ESPN 54th Annual Meeting

ESPN 2022


 
Genotype-phenotype correlation in a cohort of individuals with disease-causing variants in COL4A3/COL4A4 associated with type-IV-collagen-related nephropathy (Alport syndrome and thin basement membrane nephropathy)
SIMMENDINGER HANNES 1 RIEDHAMMER KORBINIAN MARIA 1 TASIC VELIBOR 3 PUTNIK JOVANA 4 ABAZI-EMINI NORA 3 STAJIC NATASA 4 WEIDENBUSCH MARC 5 PATZER LUDWIG 6 LUNGU ADRIAN 7 MILOSEVSKI-LOMIC GORDANA 4 BRAUNISCH MATTHIAS 2 GÜNTHNER ROMAN 2 COMIC JASMINA 1 HOEFELE JULIA 1

1- INSTITUTE OF HUMAN GENETICS, KLINIKUM RECHTS DER ISAR, TECHNICAL UNIVERSITY OF MUNICH, SCHOOL OF MEDICINE, MUNICH, GERMANY
2- DEPARTMENT OF NEPHROLOGY, KLINIKUM RECHTS DER ISAR, TECHNICAL UNIVERSITY OF MUNICH, SCHOOL OF MEDICINE, MUNICH, GERMANY
3- UNIVERSITY CHILDREN’S HOSPITAL, MEDICAL FACULTY OF SKOPJE, MACEDONIA
4- INSTITUTE FOR MOTHER AND CHILD HEALTH CARE OF SERBIA "DR VUKAN ČUPIĆ", DEPARTMENT OF NEPHROLOGY, UNIVERSITY OF BELGRADE, FACULTY OF MEDICINE, BELGRADE, SERBIA
5- NEPHROLOGISCHES ZENTRUM, MEDIZINISCHE KLINIK UND POLIKLINIK IV, KLINIKUM DER UNIVERSITäT MÜNCHEN, LUDWIG-MAXIMILIANS UNIVERSITY, MUNICH, GERMANY
6- CHILDRENS HOSPITAL ST. ELISABETH AND ST. BARBARA, HALLE/SAALE, GERMANY
7- FUNDENI CLINICAL INSTITUTE, PEDIATRIC NEPHROLOGY DEPARTMENT, BUCHAREST, ROMANIA
 
Introduction:

Type-IV-collagen-related nephropathies comprising Alport syndrome (AS) and thin basement membrane nephropathy (TBMN) show a broad phenotypic spectrum ranging from isolated microscopic hematuria (MH) to end-stage kidney disease (ESKD). Monoallelic disease-causing variants in COL4A3/COL4A4 are associated with TBMN (also described as autosomal dominant AS) and biallelic variants with autosomal recessive AS (ARAS). The aim of this retrospective cross-sectional study was to analyze clinical and genetic data regarding a possible genotype-phenotype correlation in individuals with disease-causing variants in COL4A3/COL4A4.    

Material and methods:

89 individuals carrying at least one COL4A3/COL4A4 variant classified as (likely) pathogenic according to the American College of Medical Genetics guidelines and current amendments were recruited.
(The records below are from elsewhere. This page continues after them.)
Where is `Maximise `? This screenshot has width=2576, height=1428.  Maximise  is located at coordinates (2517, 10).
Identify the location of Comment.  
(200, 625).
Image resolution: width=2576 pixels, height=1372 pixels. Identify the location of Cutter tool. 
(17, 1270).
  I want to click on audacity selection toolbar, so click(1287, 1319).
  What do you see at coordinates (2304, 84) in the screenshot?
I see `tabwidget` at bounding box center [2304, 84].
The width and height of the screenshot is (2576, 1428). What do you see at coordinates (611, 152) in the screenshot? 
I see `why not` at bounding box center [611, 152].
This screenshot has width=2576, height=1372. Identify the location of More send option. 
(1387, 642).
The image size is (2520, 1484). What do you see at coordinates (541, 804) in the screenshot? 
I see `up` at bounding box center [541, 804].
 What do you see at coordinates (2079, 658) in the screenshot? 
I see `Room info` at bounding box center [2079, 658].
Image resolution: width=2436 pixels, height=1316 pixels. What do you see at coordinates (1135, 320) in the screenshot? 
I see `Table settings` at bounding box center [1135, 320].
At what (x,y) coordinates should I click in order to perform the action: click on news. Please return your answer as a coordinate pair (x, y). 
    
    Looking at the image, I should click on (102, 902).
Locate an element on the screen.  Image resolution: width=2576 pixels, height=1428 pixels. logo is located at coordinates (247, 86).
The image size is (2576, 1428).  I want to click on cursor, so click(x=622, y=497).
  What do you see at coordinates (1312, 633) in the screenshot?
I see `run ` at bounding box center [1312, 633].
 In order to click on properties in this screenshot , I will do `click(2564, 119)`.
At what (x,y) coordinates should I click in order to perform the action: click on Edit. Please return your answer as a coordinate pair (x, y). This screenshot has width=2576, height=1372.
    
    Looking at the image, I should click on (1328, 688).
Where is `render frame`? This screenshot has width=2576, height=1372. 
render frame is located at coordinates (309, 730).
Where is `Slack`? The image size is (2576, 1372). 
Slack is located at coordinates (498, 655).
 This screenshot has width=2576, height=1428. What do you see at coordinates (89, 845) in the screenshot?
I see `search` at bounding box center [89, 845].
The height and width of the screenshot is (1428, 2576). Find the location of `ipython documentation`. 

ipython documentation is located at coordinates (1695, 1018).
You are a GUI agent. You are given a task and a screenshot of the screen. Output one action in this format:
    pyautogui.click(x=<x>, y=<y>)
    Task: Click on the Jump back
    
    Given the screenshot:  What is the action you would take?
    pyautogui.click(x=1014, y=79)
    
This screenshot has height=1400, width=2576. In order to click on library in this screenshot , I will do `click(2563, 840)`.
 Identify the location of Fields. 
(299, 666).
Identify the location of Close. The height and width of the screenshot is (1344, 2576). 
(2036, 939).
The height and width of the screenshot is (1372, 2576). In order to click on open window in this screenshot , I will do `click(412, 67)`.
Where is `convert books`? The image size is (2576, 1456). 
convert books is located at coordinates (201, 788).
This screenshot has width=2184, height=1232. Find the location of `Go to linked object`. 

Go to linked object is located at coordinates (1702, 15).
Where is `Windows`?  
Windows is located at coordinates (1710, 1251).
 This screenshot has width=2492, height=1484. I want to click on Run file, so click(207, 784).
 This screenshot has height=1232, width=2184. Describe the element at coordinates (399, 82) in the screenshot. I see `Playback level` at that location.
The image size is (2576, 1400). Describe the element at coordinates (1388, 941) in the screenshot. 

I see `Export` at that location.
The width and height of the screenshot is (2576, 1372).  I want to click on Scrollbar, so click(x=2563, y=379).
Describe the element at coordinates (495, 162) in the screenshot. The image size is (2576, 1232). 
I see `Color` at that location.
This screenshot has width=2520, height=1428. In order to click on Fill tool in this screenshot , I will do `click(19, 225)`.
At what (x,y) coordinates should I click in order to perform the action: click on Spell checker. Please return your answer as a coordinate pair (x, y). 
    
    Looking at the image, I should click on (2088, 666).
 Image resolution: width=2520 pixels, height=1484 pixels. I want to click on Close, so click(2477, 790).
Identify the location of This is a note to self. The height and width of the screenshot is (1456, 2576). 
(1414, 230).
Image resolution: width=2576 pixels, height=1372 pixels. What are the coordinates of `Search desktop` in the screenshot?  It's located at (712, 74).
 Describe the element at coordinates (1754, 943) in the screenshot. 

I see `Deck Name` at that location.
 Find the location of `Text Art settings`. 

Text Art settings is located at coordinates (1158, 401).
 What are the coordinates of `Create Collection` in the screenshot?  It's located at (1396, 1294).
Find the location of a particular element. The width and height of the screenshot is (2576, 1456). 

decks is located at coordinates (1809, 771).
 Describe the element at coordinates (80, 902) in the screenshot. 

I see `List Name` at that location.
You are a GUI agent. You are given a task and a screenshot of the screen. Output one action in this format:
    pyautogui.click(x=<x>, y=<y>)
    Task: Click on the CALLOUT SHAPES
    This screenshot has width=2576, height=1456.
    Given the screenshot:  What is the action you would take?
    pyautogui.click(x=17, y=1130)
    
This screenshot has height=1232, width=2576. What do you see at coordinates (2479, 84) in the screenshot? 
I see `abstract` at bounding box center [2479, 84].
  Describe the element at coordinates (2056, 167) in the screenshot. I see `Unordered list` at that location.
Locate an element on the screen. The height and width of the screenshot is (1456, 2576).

Clinical data concerning the prevalence and age of first manifestation of MH, proteinuria, ESKD, eye anomalies and hearing impairment were raised.

Results:

Individuals with monoallelic non-truncating COL4A3/COL4A4 variants reported a significantly higher prevalence of MH (46/48 (96%) vs. 14/24 (63%), p = 0.001) and proteinuria (21/48 (44%) vs. 4/24 (17%), p = 0.035) than individuals with truncating COL4A3/COL4A4 variants. Individuals with biallelic truncating COL4A3/COL4A4 variants had a significantly lower median age at first manifestation of MH (3 years vs. 6 years, p = 0.030) and proteinuria (3 years vs. 9 years, p = 0.017) than individuals with biallelic non-truncating COL4A3/COL4A4 variants. In addition, individuals with biallelic truncating variants in COL4A3/COL4A4 were significantly younger at first manifestation of proteinuria than individuals with biallelic non-truncating/truncating COL4A3/COL4A4 variants (median: 3 years vs. 9 years, p = 0.015).

Conclusions:

In this study, for the first time, an association of heterozygous non-truncating COL4A3/COL4A4 variants in TBMN/ADAS individuals with a more severe phenotype could be shown indicating a potential dominant-negative effect as an explanation for this observation. The results for individuals with ARAS support the literature data that biallelic truncating variants in COL4A3/COL4A4 lead to more severe clinical manifestations of AS.